- [What to work on]
Below are the records; restate all of them word for word.

____ Provided records

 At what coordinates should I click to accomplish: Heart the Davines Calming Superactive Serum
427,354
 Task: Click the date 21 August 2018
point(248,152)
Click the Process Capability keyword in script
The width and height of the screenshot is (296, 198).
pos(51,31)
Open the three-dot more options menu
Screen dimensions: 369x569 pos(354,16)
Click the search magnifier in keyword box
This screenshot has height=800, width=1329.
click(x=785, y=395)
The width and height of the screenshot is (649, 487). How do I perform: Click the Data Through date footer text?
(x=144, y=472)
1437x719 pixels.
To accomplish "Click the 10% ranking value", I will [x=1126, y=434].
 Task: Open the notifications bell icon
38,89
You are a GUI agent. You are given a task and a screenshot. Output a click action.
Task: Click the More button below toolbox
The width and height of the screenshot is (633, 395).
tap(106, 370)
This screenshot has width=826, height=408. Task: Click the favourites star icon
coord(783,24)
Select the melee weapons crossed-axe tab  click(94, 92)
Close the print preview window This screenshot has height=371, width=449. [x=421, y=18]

________

- [Response]
 At what coordinates should I click to accomplish: Heart the Davines Calming Superactive Serum
427,354
 Task: Click the date 21 August 2018
point(248,152)
Click the Process Capability keyword in script
The width and height of the screenshot is (296, 198).
pos(51,31)
Open the three-dot more options menu
Screen dimensions: 369x569 pos(354,16)
Click the search magnifier in keyword box
This screenshot has height=800, width=1329.
click(x=785, y=395)
The width and height of the screenshot is (649, 487). How do I perform: Click the Data Through date footer text?
(x=144, y=472)
1437x719 pixels.
To accomplish "Click the 10% ranking value", I will [x=1126, y=434].
 Task: Open the notifications bell icon
38,89
You are a GUI agent. You are given a task and a screenshot. Output a click action.
Task: Click the More button below toolbox
The width and height of the screenshot is (633, 395).
tap(106, 370)
This screenshot has width=826, height=408. Task: Click the favourites star icon
coord(783,24)
Select the melee weapons crossed-axe tab  click(94, 92)
Close the print preview window This screenshot has height=371, width=449. [x=421, y=18]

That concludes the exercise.